What’s far more worthy of discussion isn’t whether video games conform to some arbitrary definition of art — they may or may not—but if video games are occupying the same space and doing the same cultural work that recognized works of art are doing.
People who enjoy arguing that video games are art tend to focus a lot on a few examples, mostly from very recent memory. Irrational Games’s Bioshock, released in 2007, I think is perhaps the greatest of these contenders for the status of “real art.” Like all games, it relies on play mechanics, but it also has atmospheric environments (read: set design), engaging characters (read: acting), a gripping story (read: screenwriting), and an overall tone that lasts well beyond the game’s end — we’ll credit game director Ken Levine for that one.
Bioshock’s greatest credit as a work of art is probably its meticulous and well-constructed rebuttal against individualistic, libertarian attitudes of governance. A quick search yields hundreds of results declaring Bioshock the definitive answer to Ayn Rand’s philosophy of Objectivism. A work that engages, entertains, and makes a singular statement is one that’s hard to ignore.
For every Bioshock, though, there are a hundred versions of Tetris — games with no ostensible message or artistic considerations that rely entirely on mechanics and can be played competitively. While games like this are probably not art, I could argue that the Transformers movies might very well not be art either — and Ebert certainly took the time to review those.
But I won’t argue that. I think the focus on individual games as works of art is a false one, and one that betrays games as a whole. A better focus is on the medium itself.
For centuries, people have gone to the theater to watch other people perform plays, musicals, opera, and so on. For nearly all of history, this seems to be the natural artistic medium: people spend all of their time around other people — fraternization was necessary for everything. All stories of the time should have been and were ultimately human-centric.
Movies were just a slight deviation from this. Sure, they were recorded, but they also tended to feature humans performing engaging or relatable activities. For most of movie history, you had to watch those with other people as well. You went from a crowded workplace to crowded restaurants to crowded stores to a crowded theater before reaching your only escape — home.
Today, isolation isn’t just an option; it’s a theme. A human being could now be totally self-sufficient without ever leaving the house, and computers allow that very person to stay socialized, well-informed, and entertained in the process.

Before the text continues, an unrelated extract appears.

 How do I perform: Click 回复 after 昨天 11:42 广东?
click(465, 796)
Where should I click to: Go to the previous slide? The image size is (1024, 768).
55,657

Marshall McLuhan famously stated over and over again that “the medium is the message.” The theater is a social space for a social age. You go with humans, sit with humans, watch humans because earlier in the day you worked with humans, commuted with humans, and talked to humans. Now we work on computers and many get paid to work solely with computers alone. The distance between individuals has never been greater — a digital medium is the only one that reflects that.
We live in an age where politics is no longer decided by people arguing but by data-driven advertising algorithms. We can order food on our phones without every looking anyone in the eye. We can work an entire career from our bedrooms, and there’s hardly a reason not to. Because our age is defined so fully by digital interaction instead of human interaction, the most effective artistic medium is one that responds to that phenomenon.
I love movies, but it’s a form that feels increasingly out-of-touch. Going to the theater is not a visceral experience — it’s an escapist one. Even watching a movie on my computer feels weirdly disingenuous; I can’t help but be aware of all of the physical interaction that had to go into its creation. Interacting with digital creations now feels, well, like the default.
For art to be effective, it has to speak to its viewers. live a digital life. I write on my computer, I communicate on it, and I’d struggle to get by without it. It’s a facet of my daily existence in a way few other things are, and, ironically enough, I’m not alone in this. Simply by virtue of its digital medium alone, video games are speaking to millions of additional people every single year. Whether specific games do the same is just an afterthought.